Morta di tetano anziana mai vaccinata

ospedaleCesena, 8 luglio 2014 – La vaccinazione antitetanica “è una prassi fondamentale per difendersi da una malattia che può essere anche fatale”. Lo ribadisce il Dipartimento di sanità pubblica di Cesena a seguito di un recente caso di malattia grave, causata appunto dal micro-organismo del tetano, che ha portato al decesso una signora anziana di 88 anni, mai stata sottoposta a vaccinazione antitetanica, contagiata mentre lavorava nell’orto. ll micro-organismo responsabile del tetano è infatti presente diffusamente nel terreno, specie in quello contaminato da feci di animali.

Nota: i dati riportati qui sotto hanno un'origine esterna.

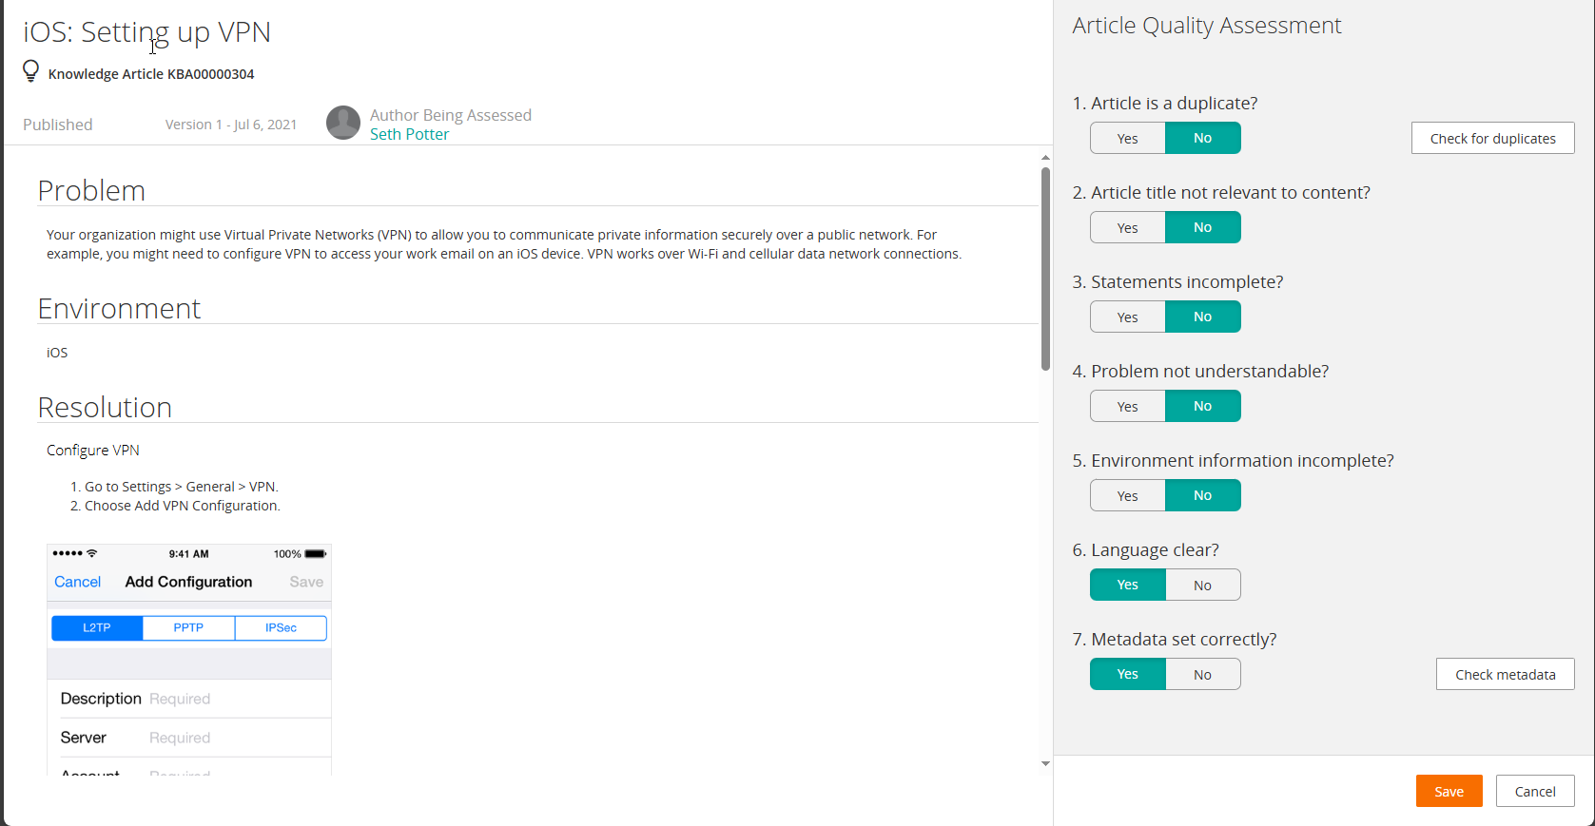Cancel the article quality assessment
The width and height of the screenshot is (1595, 826).
[x=1534, y=792]
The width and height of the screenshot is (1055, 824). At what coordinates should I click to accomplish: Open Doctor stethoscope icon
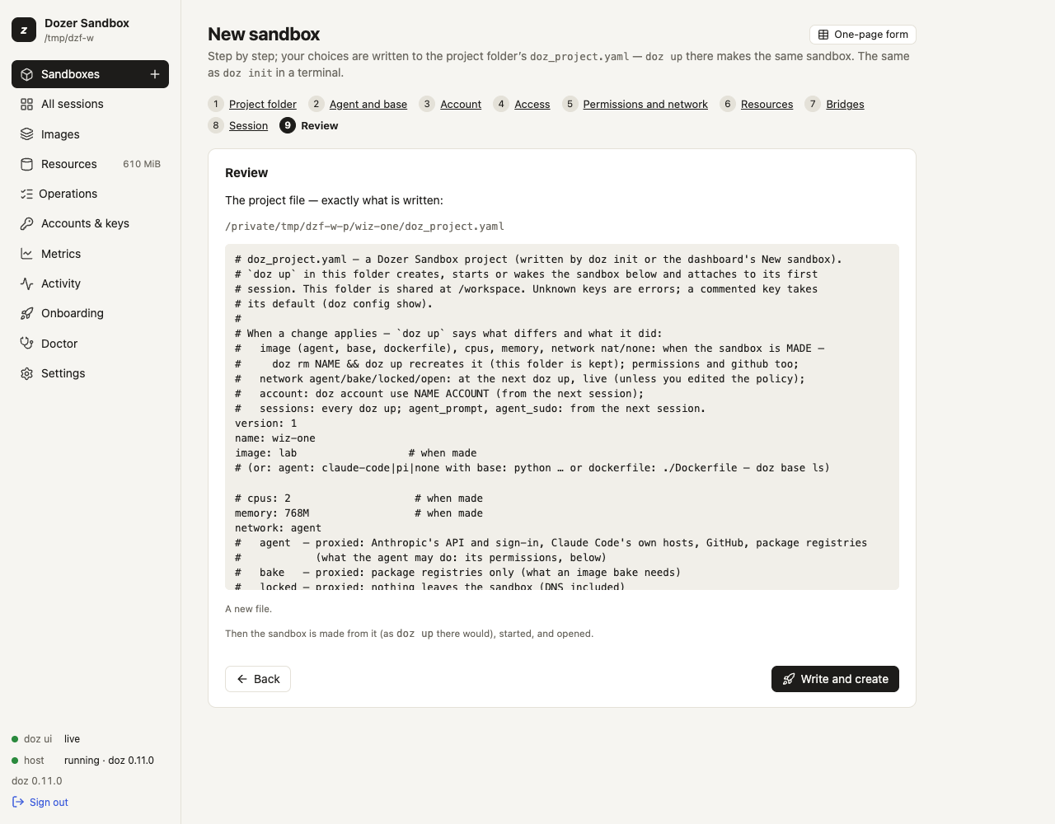[x=26, y=344]
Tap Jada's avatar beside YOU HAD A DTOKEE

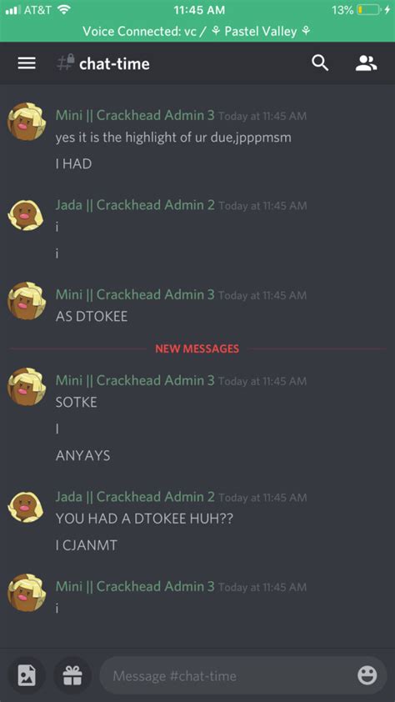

La penetrazione nel corpo delle spore tetaniche avviene attraverso ferite anche banali e la malattia che si sviluppa è molto grave. I sintomi sono contratture e paralisi spastiche dei muscoli che, nei casi più gravi, possono portare anche al decesso, e comunque a lunghi ricoveri in ospedale. ”Per evitare questo comune rischio – sottolinea Barbara Bondi dell’Unità Operativa Sanità Pubblica di Cesena – è importante proteggersi con la vaccinazione antitetanica, di fondamentale importanza per la prevenzione della malattia, obbligatoria per tutti quelli che sono nati dopo il 1963. Per essere protettiva, la vaccinazione richiede un primo ciclo di tre dosi di vaccino a cui devono seguire richiami periodici ogni 10 anni. Il vaccino – ricorda l’esperta – è disponibile gratuitamente presso i servizi di Igiene Pubblica dell’Ausl e per prenotarlo non è necessaria l’impegnativa del medico”.